One thing we can do is as follows: separate the consideration of $\bold{E}_ \text{charge}$ and $\bold{E}_ \text{induced}$. That is, the total $\bold{E} = \bold{E}_ \text{charge} +\bold{E}_ \text{induced}$, where $\bold{E}_ \text{charge}$ is the electric field created by the charge distribution. $\bold{E}_ \text{induced}$ is the electric field induced by the inductor or the changing magnetic field. Note that $\bold{E}_ \text{charge}$ is still conservative. If we define voltage change as $\Delta V = \int \bold{E}_ \text{charge}\cdot \bold{dl}$, we solve a lot of our snags.

First,

\[\oint \bold{E}_ \text{charge}\cdot \bold{dl} = 0\]

Our KVL holds, always.

Further, remember that the charge distribution must form in such a way such that the clockwise $\bold{E}_ \text{charge}$ balances out the counterclockwise $\bold{E}_ \text{induced}$? Well, the EMF $\mathcal{E}$ induced is $-L\frac{dI}{dt}$ across $L$ that means the voltage drop due to the $\bold{E}_ \text{charge}$ must also have a magnitude of $L\frac{dI}{dt}$ but in the clockwise direction.
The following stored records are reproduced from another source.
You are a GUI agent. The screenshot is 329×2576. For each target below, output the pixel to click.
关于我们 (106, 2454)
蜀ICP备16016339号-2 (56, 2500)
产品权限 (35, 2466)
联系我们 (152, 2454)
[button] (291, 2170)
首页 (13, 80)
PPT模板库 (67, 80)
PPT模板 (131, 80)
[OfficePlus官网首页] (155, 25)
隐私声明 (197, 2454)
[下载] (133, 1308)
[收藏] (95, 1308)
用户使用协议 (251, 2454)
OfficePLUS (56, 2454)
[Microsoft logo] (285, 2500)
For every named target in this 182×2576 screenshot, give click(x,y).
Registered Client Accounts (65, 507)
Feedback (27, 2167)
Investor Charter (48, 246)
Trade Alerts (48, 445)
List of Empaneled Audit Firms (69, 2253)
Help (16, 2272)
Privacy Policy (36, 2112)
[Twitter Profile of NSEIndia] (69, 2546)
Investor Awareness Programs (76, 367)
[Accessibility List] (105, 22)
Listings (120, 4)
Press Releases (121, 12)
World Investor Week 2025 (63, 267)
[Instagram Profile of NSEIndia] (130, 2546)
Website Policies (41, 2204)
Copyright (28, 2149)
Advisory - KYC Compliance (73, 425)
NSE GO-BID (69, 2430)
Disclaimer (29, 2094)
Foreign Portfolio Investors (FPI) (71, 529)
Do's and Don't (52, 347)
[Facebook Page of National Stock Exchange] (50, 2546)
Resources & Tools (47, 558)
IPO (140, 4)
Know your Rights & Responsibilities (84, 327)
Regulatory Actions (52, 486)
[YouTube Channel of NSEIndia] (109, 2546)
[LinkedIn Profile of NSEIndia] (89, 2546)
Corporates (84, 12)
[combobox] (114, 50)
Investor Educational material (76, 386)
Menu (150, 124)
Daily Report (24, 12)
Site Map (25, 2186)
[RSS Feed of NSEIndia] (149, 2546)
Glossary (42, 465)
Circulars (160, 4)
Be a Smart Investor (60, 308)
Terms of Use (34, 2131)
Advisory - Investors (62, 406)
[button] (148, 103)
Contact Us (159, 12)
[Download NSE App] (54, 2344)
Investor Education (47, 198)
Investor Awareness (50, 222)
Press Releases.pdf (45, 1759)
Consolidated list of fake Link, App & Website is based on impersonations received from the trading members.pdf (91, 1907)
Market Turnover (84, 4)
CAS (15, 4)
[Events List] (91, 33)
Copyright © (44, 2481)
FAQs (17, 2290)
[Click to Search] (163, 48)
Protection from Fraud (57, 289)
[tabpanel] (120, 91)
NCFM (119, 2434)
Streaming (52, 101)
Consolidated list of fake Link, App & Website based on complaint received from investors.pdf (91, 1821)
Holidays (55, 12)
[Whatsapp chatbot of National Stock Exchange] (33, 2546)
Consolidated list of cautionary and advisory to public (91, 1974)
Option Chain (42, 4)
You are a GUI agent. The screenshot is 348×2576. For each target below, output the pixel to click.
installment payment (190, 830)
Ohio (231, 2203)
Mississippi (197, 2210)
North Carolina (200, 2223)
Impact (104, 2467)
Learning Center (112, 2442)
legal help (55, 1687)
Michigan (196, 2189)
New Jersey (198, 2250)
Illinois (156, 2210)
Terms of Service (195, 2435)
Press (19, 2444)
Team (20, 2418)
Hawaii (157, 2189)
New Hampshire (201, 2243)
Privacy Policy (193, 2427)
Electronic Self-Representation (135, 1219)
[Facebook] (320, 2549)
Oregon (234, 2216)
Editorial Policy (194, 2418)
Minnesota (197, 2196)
Now we have it! If we consider the voltage change to be defined by $\int \bold{E}_ \text{charge}\cdot \bold{dl}$, then we can safely say the voltage drop across $L$ is $L\frac{dI}{dt}$.

In a practical sense, this is very useful, since you don’t have to consider carefully with Maxwell-Faraday’s Law why the voltage drop along one path is different from the voltage drop across another.

In theory, there’s no ways to distinguish whether a particular $\bold{E}$ field is $\bold{E}_ \text{charge}$ or $\bold{E}_ \text{induced}$, so our definition of voltage change is theoretically unsatisfying.

Conclusion 2: if we define $\Delta V = \int \bold{E}_ \text{charge}\cdot \bold{dl}$, we can keep our KVL and other assumptions, but this definition is theoretically unsettling.